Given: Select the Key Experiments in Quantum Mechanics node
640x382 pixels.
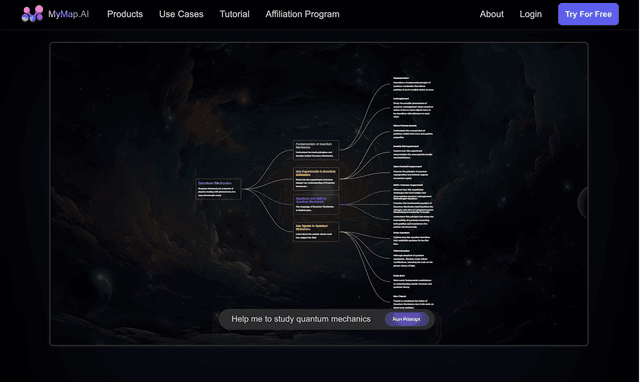Looking at the screenshot, I should pyautogui.click(x=316, y=178).
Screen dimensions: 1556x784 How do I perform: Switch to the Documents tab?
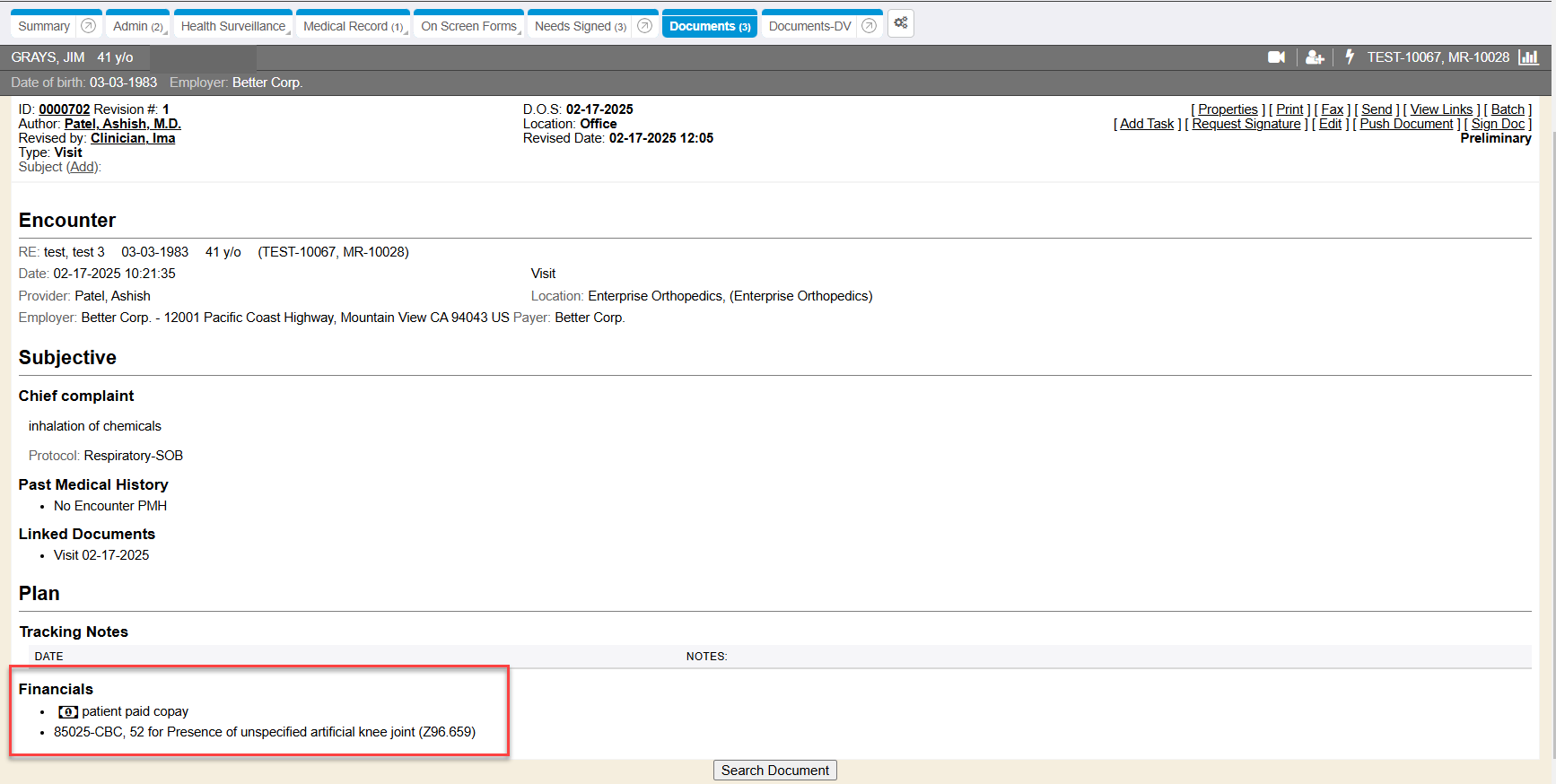709,26
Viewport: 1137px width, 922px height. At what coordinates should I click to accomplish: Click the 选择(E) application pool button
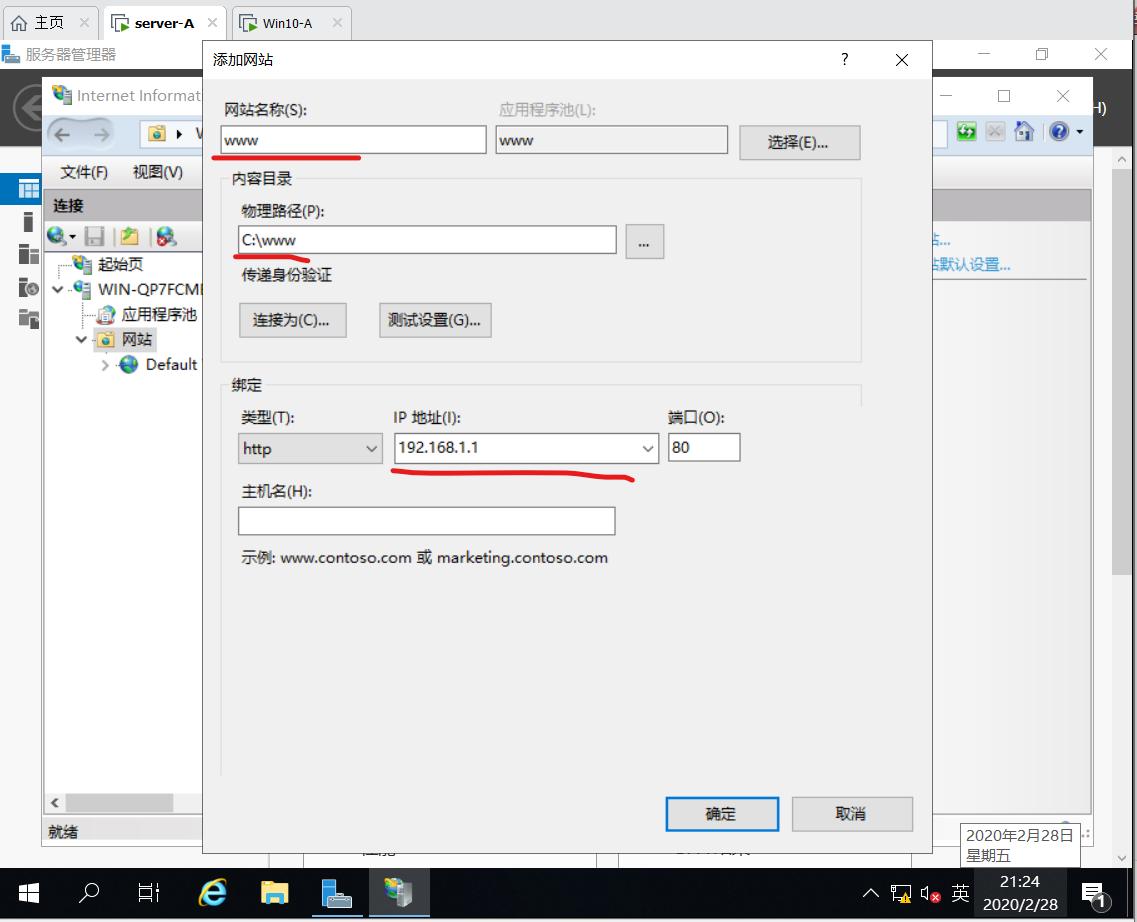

What you will do – I would like you to retype exactly the lines running from the one containing "640x382 pixels." to the last line of the entries, both included, leaving all pictures out.

Task output –
640x382 pixels.
Looking at the screenshot, I should pyautogui.click(x=316, y=178).
Screen dimensions: 1556x784 How do I perform: Switch to the Documents tab?
709,26
Viewport: 1137px width, 922px height. At what coordinates should I click to accomplish: Click the 选择(E) application pool button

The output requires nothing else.